Lacan a introduit la coupure comme acte de l’analyste qui sectionne l’effet de sens de la chaîne signifiante, dont l’inconscient « structuré comme un langage » se nourrit et dont il jouit. Il est question, par la coupure, d’assécher le sens, afin de débusquer dans le discours de l’analysant, ce qui se jouit derrière ce qui se dit.
La coupure, par la section franche qu’elle opère dans la chaîne signifiante, n’est donc pas effet de sens, mais effet de réel. Cette interprétation, à l’envers de l’inconscient[1] , est une interprétation qui vise l’indicible de la jouissance. L’effet de réel est un effet de corps. Le sujet, délogé de l’articulation signifiante qui soutient son discours, s’éprouve dans son vouloir jouir.
La coupure use de la surprise, invitant ainsi, sur la scène de l’analyse, l’inconscient réel jusque-là tapi dans les rets du discours. Elle relève de ce que Roland Barthes a serré, dans son ouvrage La Chambre claire. Note sur la photographie, par le terme de punctum. Le punctum, littéralement « point », est ce point de l’effet produit par un détail qui surgit de l’image photographique. Ce point, « petit trou […] petite coupure[2] », vient la percer « comme une flèche[3] ». Il se manifeste, hors-sens, tel un petit séisme du corps dont l’effet est « coupant[4] ». Ce point de rencontre entre le sujet et le réel de l’inconscient opère un vide dans le tissu imaginaire du sujet que l’image ne manque pas de convoquer. Ce vide de parole, cet « indicible qui veut se dire[5] », sectionne la ritournelle de l’imaginaire qui soutient le discours du sujet.

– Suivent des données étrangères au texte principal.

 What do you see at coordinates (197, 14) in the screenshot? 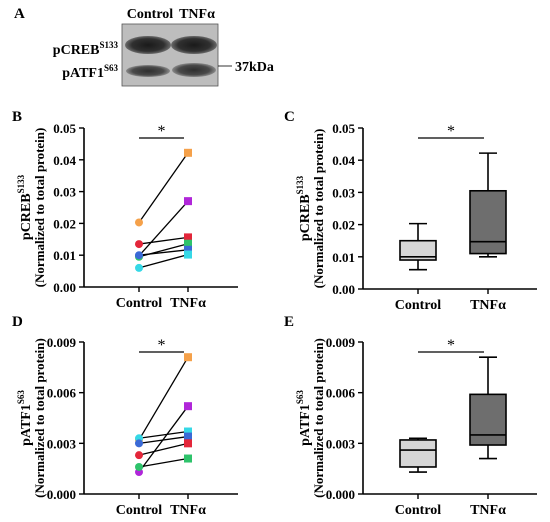
I see `blot-lane-label-tnfa: TNFα` at bounding box center [197, 14].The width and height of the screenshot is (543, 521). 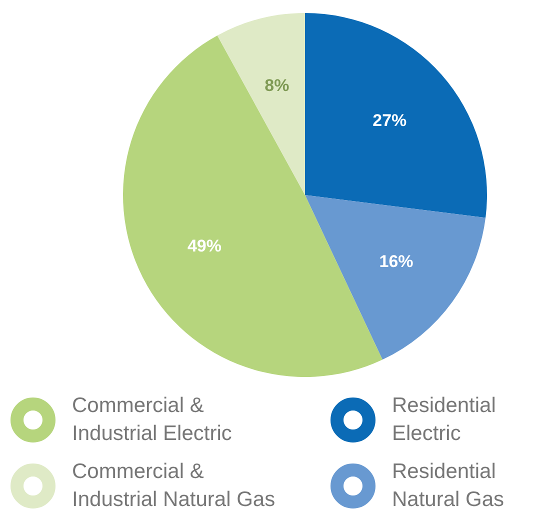 I want to click on data-label: 8%, so click(x=277, y=86).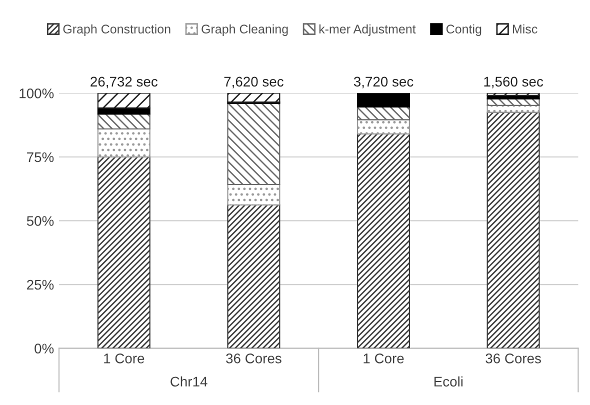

Cet effet de réel est au cœur de l’acte analytique. L’analyste, par l’interprétation, produit des vagues[6] dont les remous s’apparentent à ces petits séismes du corps. La coupure sert ces ébranlements du corps qui donnent une chance au sujet qui s’y laisse prendre, de serrer son rapport à la jouissance. L’analysant n’est alors plus spectateur du tableau qu’il regarde et dont il se plaint. Il est regardé par ce petit quelque chose qui, dans les coupures, le pointe.
[1] Cf. Miller J.-A., « L’interprétation à l’envers », La Cause freudienne, no 32, février 1996, p. 9-13.
[2] Barthes R., La Chambre claire. Note sur la photographie, Paris, Seuil, 1980, p. 49.
[3] Ibid.
[4] Ibid., p. 87.
[5] Ibid., p. 37.
[6] Cf. Lacan J., « Conférences et entretiens dans des universités nord-américaines. Yale Université, 24 novembre 1975 », Scilicet, no 6/7, Paris, Seuil, 1976, p. 35.